(Activity) Give the number of lines in the data that contain the word "Radio"; no other text is needed.

(Stored records)
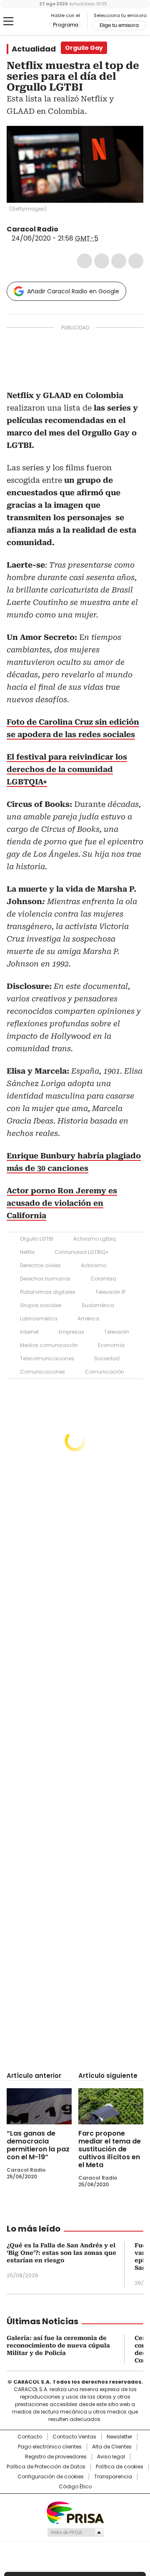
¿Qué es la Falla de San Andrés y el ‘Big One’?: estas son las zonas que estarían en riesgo (61, 2253)
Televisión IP (110, 1291)
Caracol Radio (27, 21)
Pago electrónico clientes (50, 2446)
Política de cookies (119, 2466)
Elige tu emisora (119, 25)
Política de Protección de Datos (46, 2466)
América (88, 1318)
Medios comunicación (49, 1345)
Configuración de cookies (51, 2476)
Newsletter (119, 2436)
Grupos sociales (41, 1305)
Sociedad (107, 1358)
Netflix (27, 1252)
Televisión (116, 1331)
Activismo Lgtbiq (94, 1238)
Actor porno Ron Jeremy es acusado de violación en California (62, 1203)
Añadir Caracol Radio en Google (73, 291)
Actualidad (34, 49)
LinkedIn (118, 260)
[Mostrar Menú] (8, 21)
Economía (111, 1345)
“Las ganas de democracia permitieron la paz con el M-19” (38, 2145)
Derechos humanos (45, 1278)
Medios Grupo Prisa (75, 2532)
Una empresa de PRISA (75, 2512)
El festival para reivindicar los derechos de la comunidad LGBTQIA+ (67, 769)
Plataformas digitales (47, 1291)
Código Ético (75, 2486)
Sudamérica (98, 1305)
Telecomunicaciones (47, 1358)
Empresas (71, 1331)
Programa (65, 24)
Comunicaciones (42, 1371)
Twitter (101, 260)
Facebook (84, 260)
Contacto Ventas (74, 2436)
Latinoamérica (39, 1318)
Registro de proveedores (56, 2456)
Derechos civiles (40, 1265)
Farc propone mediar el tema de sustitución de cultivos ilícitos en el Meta (109, 2149)
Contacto (30, 2436)
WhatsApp (135, 260)
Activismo (93, 1265)
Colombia (103, 1278)
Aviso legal (111, 2456)
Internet (29, 1331)
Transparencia (113, 2476)
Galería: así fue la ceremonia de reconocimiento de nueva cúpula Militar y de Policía (58, 2345)
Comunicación (104, 1371)
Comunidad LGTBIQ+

(Task solution) 2